She seemed also calmer than before; her self-control had improved. During the previous meetings, and throughout their marital life in Zembla, there had been, on her part, dreadful outbursts of temper. When in the first years of marriage he had wished to cope with those blazes and blasts, trying to make her take a rational view of her misfortune, he had found them very annoying; but gradually he learned to take advantage of them and welcomed them as giving him the opportunity of getting rid of her presence for lengthening periods of time by not calling her back after a sequence of doors had slammed ever more distantly, or by leaving the palace himself for some rural hideout.

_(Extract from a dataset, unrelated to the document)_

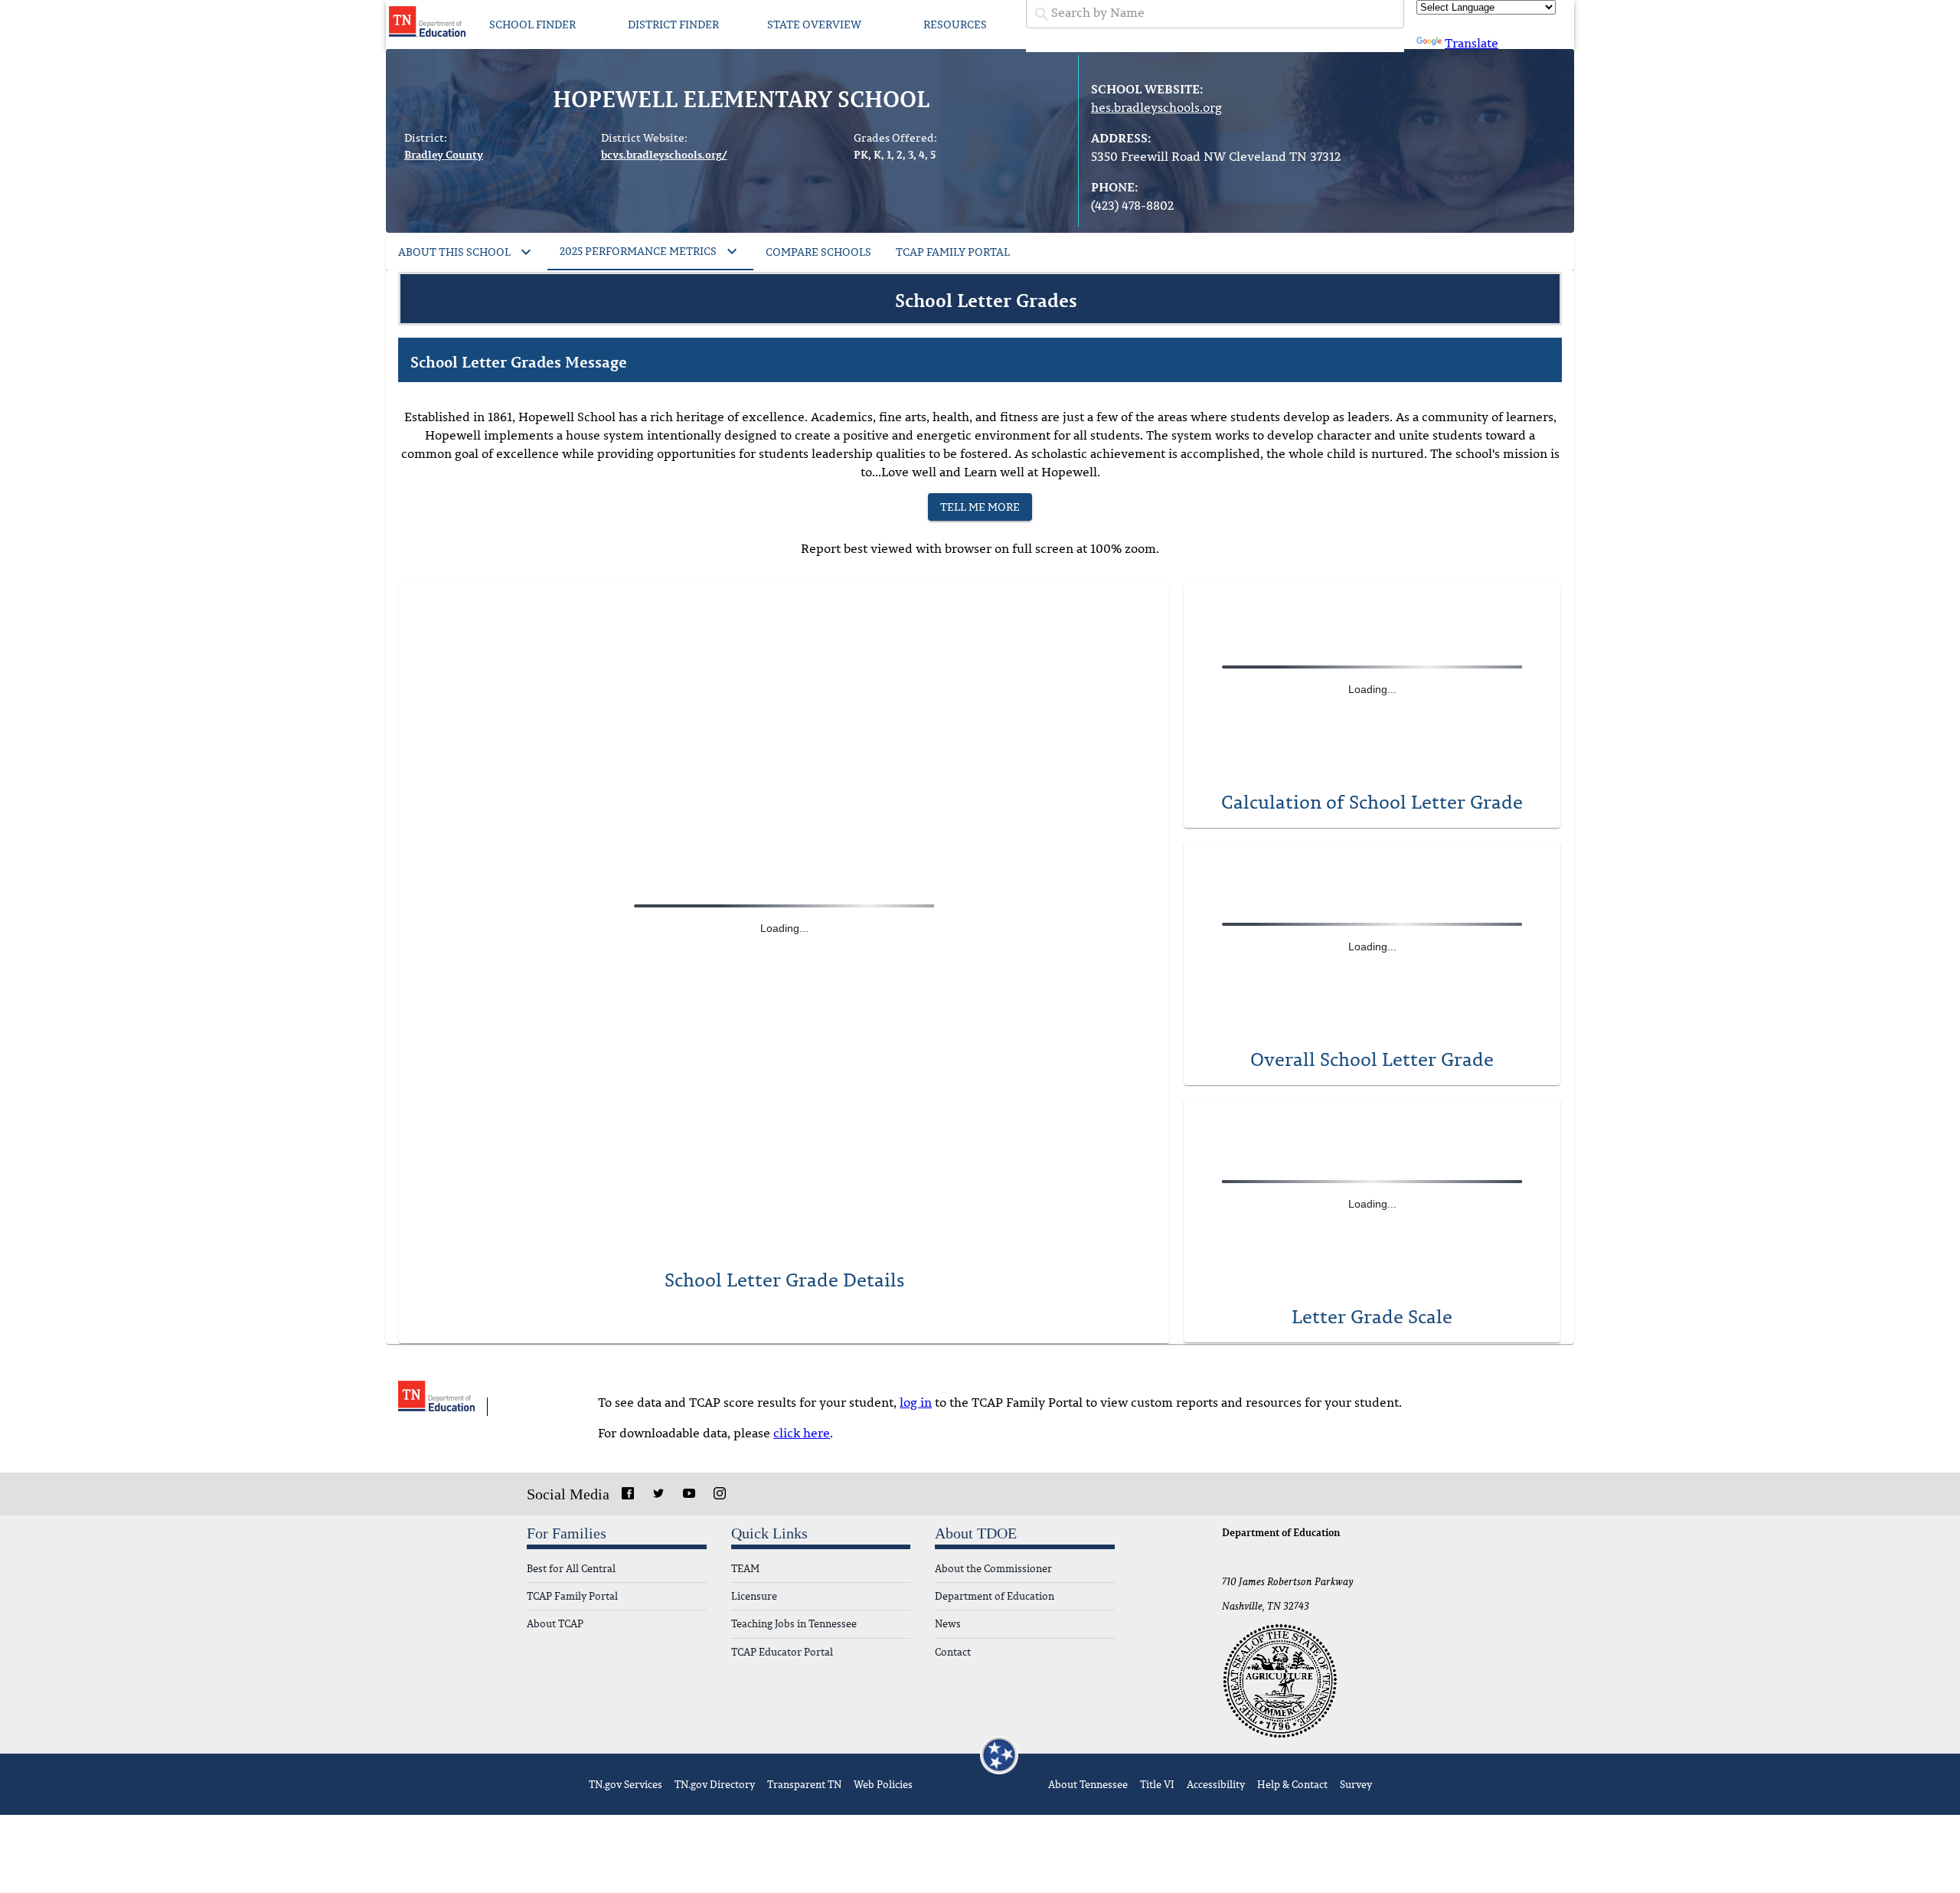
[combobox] (1215, 12)
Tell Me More (980, 507)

In the beginning of their calamitous marriage he had strenuously tried to possess her but to no avail. He informed her he had never made love before (which was perfectly true insofar as the implied object could only mean one thing to her), upon which he was forced to endure the ridicule of having her dutiful purity involuntarily enact the ways of a courtesan with a client too young or too old; he said something to that effect (mainly to relieve the ordeal), and she made an atrocious scene. He farced himself with aphrodisiacs, but the anterior characters of her unfortunate sex kept fatally putting him off. One night when he tried tiger tea, and hopes roles high, he made the mistake of begging her to comply with an expedient which she made the mistake of denouncing as unnatural and disgusting. Finally he told her that an old riding accident was incapacitating him and that a cruise with his pals and a lot of sea bathing would be sure to restore his strength.
She had recently lost both parents and had no real friend to turn to for explanation and advice when the inevitable rumors reached her; there she was too proud to discuss it with her ladies in waiting but she read books, found out all about our manly Zemblan customs, and concealed her naïve distress under a great show of sarcastic sophistication. He congratulated her on her attitude, solemn swearing that he had given up, or at least would give up, the practices of his youth; but everywhere along the road powerful temptations stood at attention.
He succumbed to them from time to time, then every other day, then several times daily---especially during the robust regime of Harfar Baron of Shalksbore, a phenomenally endowed young brute (whose family name, ‘knave’s farm,’ is the most probable derivation of ‘Shakespeare’). Curdy Buff---as Hafar was nicknamed by his admirers---had a huge escort of acrobats and bareback riders, and the whole affair rather got out of hand so that Disa, upon unexpectedly returning from a trip to Sweden, found the Palace transformed into a circus. He again promised, again fell, and despite the utmost discretion was again caught. At last she removed to the Riviera leaving him to amuse himself with a band of Eton-collared, sweet-voiced minions imported from England.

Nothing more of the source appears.